It is important to notice at this point, that the people that have been exposed to a positively tested person are not informed by a central instance, but the risk of an exposure is calculated locally on their phones. The information about the exposure remains on the user’s phone and is not shared.
The app pursues two objectives: First, supporting individuals in finding out whether they have been exposed to a person that has later been tested positively, and second receiving results of a SARS-CoV-2 test on their phone through an online system. This helps to reduce the period until necessary precautions (e.g. contact reduction and testing) can be taken. In order to prevent misuse, users need to verify that they have been tested positively before being able to upload their keys. Through this integrated approach, the verification needed for the upload of the diagnosis keys does not require any action from the users. They only have to confirm to the app and the Exposure Notification Framework that they are willing to share their diagnosis keys. Manual verification is also possible, if the lab that performed the testing does not support the direct electronic transmission of test results to the users' phone or if users have decided against the electronic transmission of their test results.
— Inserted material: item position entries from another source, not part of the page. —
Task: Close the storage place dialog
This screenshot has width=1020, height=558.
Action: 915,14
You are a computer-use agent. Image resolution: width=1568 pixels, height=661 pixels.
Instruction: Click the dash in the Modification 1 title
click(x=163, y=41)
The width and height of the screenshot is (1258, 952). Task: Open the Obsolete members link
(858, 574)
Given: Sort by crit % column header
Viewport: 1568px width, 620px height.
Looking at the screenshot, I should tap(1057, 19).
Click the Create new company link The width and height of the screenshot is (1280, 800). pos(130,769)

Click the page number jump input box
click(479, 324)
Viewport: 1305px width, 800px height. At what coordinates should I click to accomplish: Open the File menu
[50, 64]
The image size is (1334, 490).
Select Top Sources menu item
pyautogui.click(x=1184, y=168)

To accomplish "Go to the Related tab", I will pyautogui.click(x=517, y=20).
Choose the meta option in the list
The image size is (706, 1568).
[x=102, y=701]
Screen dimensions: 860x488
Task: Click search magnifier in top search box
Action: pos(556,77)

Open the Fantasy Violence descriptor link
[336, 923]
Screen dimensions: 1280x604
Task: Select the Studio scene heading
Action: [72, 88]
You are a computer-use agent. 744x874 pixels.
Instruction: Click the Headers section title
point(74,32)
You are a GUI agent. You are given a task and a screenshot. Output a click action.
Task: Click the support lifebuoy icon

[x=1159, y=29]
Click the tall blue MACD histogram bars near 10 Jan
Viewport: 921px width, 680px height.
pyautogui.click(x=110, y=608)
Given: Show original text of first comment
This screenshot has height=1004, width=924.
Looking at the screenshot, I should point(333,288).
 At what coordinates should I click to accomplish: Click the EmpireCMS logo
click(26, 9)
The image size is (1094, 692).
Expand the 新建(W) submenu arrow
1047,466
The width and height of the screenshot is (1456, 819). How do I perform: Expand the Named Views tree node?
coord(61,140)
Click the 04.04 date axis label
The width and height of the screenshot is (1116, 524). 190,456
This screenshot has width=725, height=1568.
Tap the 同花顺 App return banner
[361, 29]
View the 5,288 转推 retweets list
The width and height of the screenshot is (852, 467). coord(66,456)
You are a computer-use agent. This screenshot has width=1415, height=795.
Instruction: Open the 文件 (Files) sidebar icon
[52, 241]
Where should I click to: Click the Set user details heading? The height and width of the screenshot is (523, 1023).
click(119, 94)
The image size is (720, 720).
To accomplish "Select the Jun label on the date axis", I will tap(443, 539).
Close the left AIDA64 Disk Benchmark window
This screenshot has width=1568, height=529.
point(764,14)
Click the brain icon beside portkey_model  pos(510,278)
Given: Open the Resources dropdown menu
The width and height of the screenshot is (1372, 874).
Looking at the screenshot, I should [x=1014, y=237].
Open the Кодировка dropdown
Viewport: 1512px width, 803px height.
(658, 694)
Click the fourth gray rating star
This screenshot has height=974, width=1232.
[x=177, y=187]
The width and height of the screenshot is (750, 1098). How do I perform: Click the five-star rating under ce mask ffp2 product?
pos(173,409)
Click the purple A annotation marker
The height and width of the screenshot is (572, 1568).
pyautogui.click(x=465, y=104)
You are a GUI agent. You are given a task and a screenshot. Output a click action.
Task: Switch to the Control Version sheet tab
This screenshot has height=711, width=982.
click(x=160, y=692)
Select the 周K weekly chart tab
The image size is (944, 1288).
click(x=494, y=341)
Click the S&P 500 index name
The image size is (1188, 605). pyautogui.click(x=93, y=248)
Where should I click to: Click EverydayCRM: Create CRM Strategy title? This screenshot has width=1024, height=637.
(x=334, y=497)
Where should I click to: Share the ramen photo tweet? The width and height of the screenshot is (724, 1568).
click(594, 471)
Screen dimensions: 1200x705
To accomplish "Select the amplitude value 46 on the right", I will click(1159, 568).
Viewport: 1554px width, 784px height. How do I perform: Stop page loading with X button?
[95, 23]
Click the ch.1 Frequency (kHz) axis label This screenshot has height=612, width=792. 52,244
Retrieval of lab results and verification process
Reporting positive tests to the app is crucial for others to get informed about a relevant exposure and potential infection. On the other hand, a verification before the uploaded of diagnosis keys is required in order to prevent misuse. There are two main approaches for this verification: The first option is to use the integrated functionality of the Corona-Warn-App to retrieve the results of a SARS-CoV-2 test. Through this integration, the positive test result is already verified and the diagnosis keys can be uploaded right after users have given their consent. The second option is to receive a human-readable token (e.g. a number or a combination of words) and provide this as verification to the app. This token is called teleTAN.
Both, Figure 2 and Figure 3 illustrate the verification process. While Figure 2 shows the interaction flow of the user, Figure 3 focuses on the flow and storage of data. Additions to the preexisting 'conventional' process through the introduction of the Corona-Warn-App and the integrated test result retrieval are marked blue in Figure 2.
This preexisting process for the processing of lab results includes that the doctor requesting the test also receives the results, so patients can be informed in a timely manner. As required by law (§9 IfSG), the responsible health authority (“Gesundheitsamt”) is notified by the lab about the test results as well. The notifications in case of a positive test includes amongst others name, address and date of birth of the affected patients, so they can be contacted and be informed about the implications of their positive test. This is also represented in step 3 of Figure 2.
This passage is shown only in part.